REQUIRED WORK -> Your reply should set down word for word each line below from the one with "Task: Open the privacy shield extension icon" through the final line, both included, but none of the pictures.

(Saved data entries)
--------

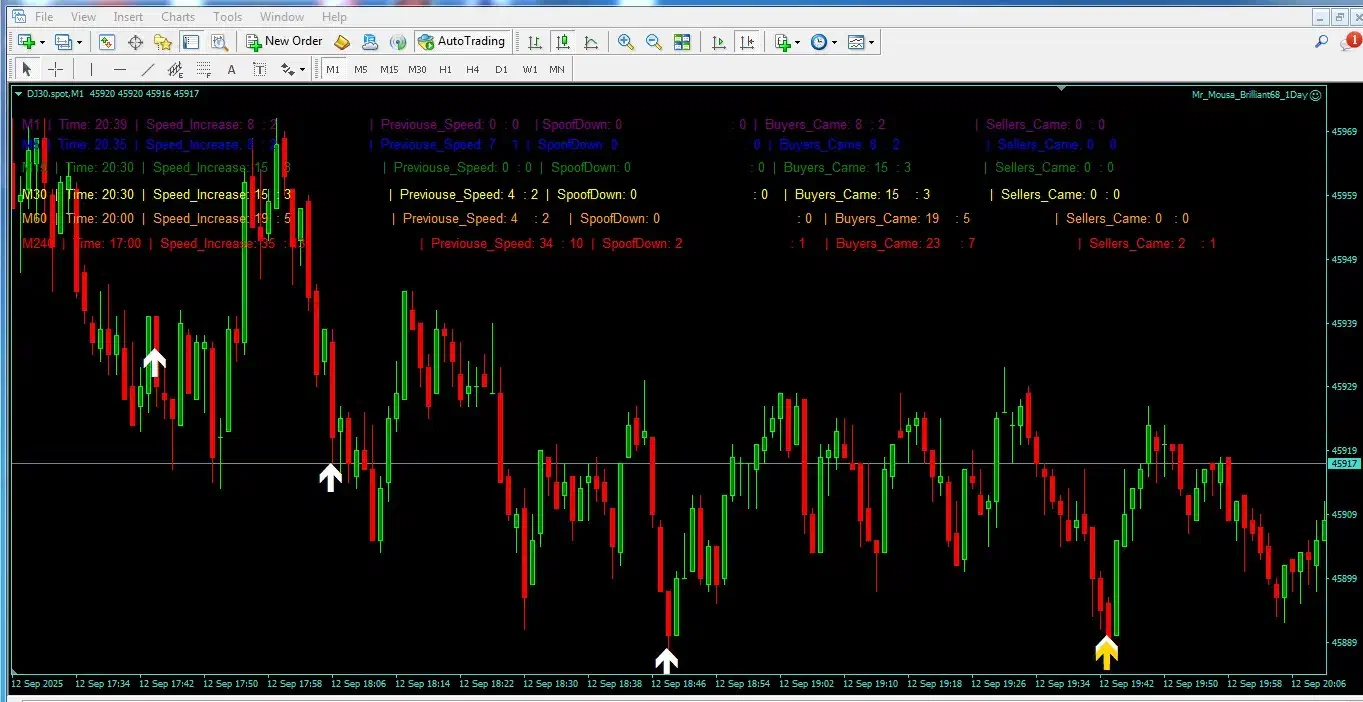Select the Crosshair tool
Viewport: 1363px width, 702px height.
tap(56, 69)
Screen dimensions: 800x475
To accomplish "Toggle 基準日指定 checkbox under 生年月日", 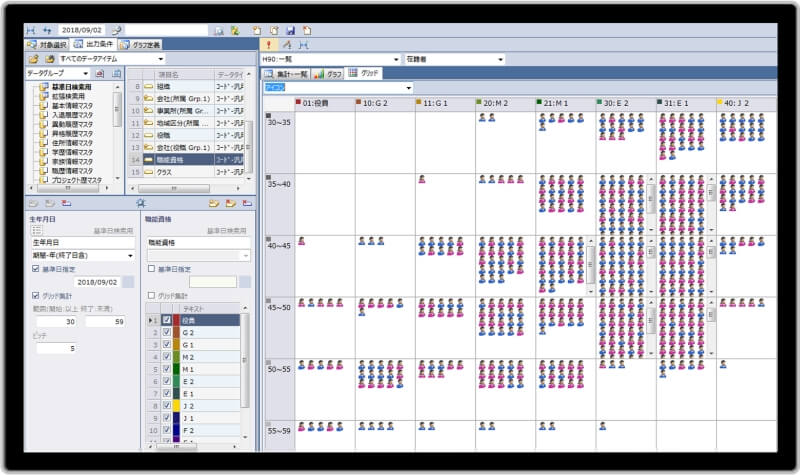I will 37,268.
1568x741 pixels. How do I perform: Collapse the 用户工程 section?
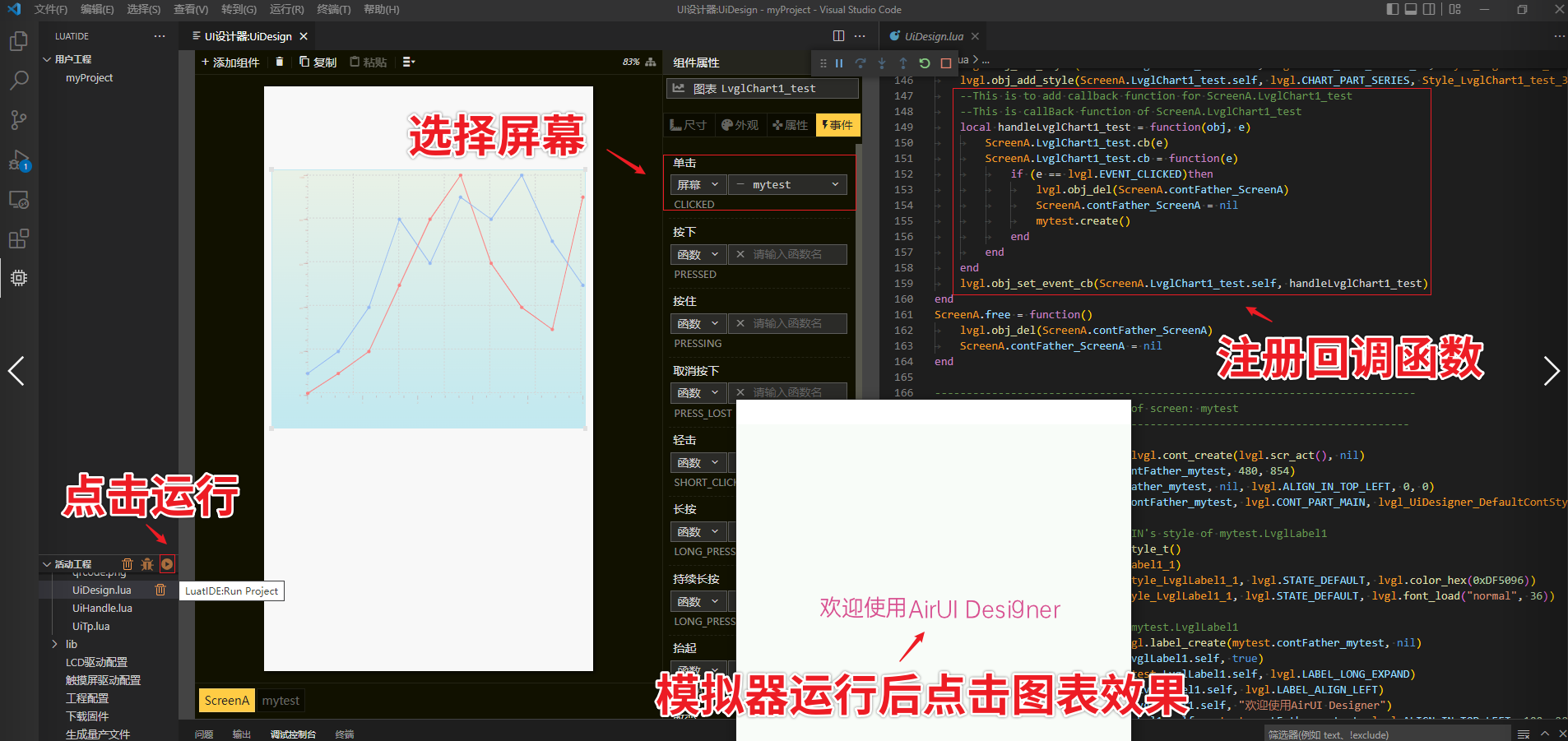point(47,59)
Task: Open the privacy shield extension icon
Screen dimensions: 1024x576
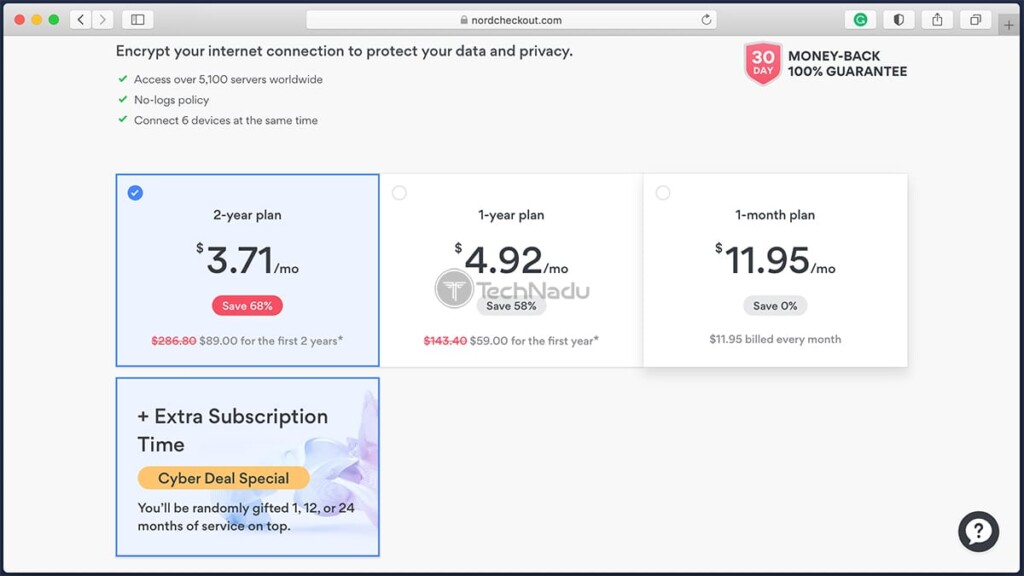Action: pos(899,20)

--------

FINISHED EXERCISE ->
Task: Open the privacy shield extension icon
Screen dimensions: 1024x576
Action: pos(899,20)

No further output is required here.